[QUELLENAUSZUG]
„Krone“-Interview

Schett: „Es ist menschlich, nicht perfekt zu sein“

TV
19.10.2024 06:00

Heute startet das ATP-Tennisturnier in Wien mit der Qualifikation, morgen (Sonntag) verabschiedet sich Dominic Thiem bei einem Showmatch und ab Montag geht es richtig los. Die ganze Woche mit dabei sind ServusTV und Expertin bzw. Ex-Profi Barbara Schett, die uns im großen „Krone“-Interview tiefere Einblicke in ihre zweite Karriere gibt.

„Krone“: Frau Schett, man sieht Sie mittlerweile schon länger im Fernsehen als Moderatorin, Kommentatorin und Expertin als einst am Feld als Tennisprofi. Fühlen Sie sich schon mehr als Fernsehexpertin, denn als Tennisspielerin?
Barbara Schett:
 Bei den French Open 2025 feiere ich 20 Jahre in diesem Job, auf der WTA-Tour habe ich aktiv zwölf Jahre gespielt. Ich kann mich noch sehr gut an meine Zeit im Profitennis erinnern und bin sehr froh, dass ich dem Sport treu bleiben konnte. Der Tenniszirkus ist wie eine große Familie und ich habe hier eine tolle Zweitkarriere starten können. Agenten, TV-Experten und Manager sind oft noch dieselben, nur das Spielerfeld ändert und verjüngt sich natürlich. Wenn ich darüber nachdenke, dass ich insgesamt 32 Jahre mit dem Profitennis verbunden bin, wird mir kurz schlecht. (lacht)

Wie hat Ihre Fernsehkarriere eigentlich begonnen? Ist da jemand an Sie herangetreten, oder haben Sie sich am Ende ihrer aktiven Sportlerkarriere auch schon darum bemüht?

[BEREITGESTELLTES MATERIAL]
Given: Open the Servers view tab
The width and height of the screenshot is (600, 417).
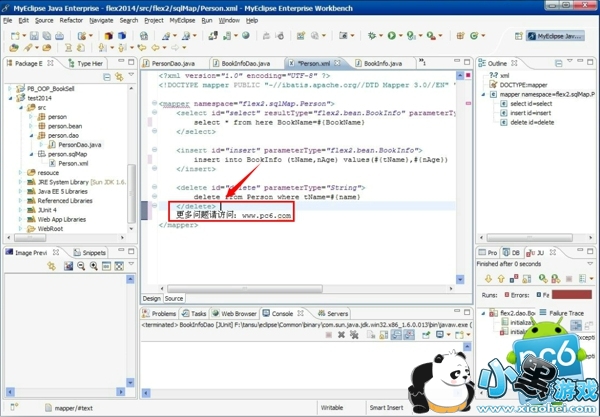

[AUFGABE]
Führe bitte das Interview mit Barbara Schett an der Stelle fort, an der es aufhört. Das Material steht für sich und gehört nicht zum Interview mit Barbara Schett.

[LÖSUNG]
Ich bin kein Mensch, der Dinge dem Zufall überlässt und so wie jetzt Dominic Thiem wusste ich damals auch schon ein Jahr im Voraus, dass ich aufhören würde. Da habe ich dann aktiver begonnen Netzwerke zu knüpfen, weil ich wusste, ich möchte in diesen Bereich hineingehen. Wichtig war mir, dass meine Karriere nach dem Sport auf mehreren Säulen aufgebaut ist. Ich bin ja nicht nur im TV tätig, sondern auch schon 20 Jahre lang Botschafterin des WTA-Turniers in Linz. Mit dem ÖTV habe ich immer wieder Trainingslager mit Jugendlichen veranstaltet und dann bin ich auch noch Markenbotschafterin. Vor knapp 20 Jahren kam dann von Eurosport International der Anruf, ob ich nicht für sie bei den French Open arbeiten möchte – der Rest ist Geschichte. Anfangs habe ich nur ein paar Interviews gemacht, jetzt mache ich auch Moderationen oder bin Expertin. Das sind alles verschiedene Arbeitsbereiche und die Vielseitigkeit taugt mir total.

Gibt es unter diesen Subsparten auch Favoriten?
Bei ServusTV bin ich beim Stadthallen-Turnier jetzt als Expertin im Einsatz. Das ist ein bisschen weniger Arbeit als bei den Grand Slams für Eurosport zu moderieren. Dort ist man von früh bis spät im Einsatz und am Ende richtig geschlaucht. Ich halte es aber allgemein für wichtig, dass man sich früh genug umschaut, was nach der aktiven Karriere kommt. Wenn du nicht gerade Federer oder Nadal bist, werden die Menschen nicht unbedingt auf dich warten. Du bist deines eigenen Glückes Schmied. Ich war schon im Tennis immer sehr diszipliniert und das kommt mir jetzt auch hier zugute.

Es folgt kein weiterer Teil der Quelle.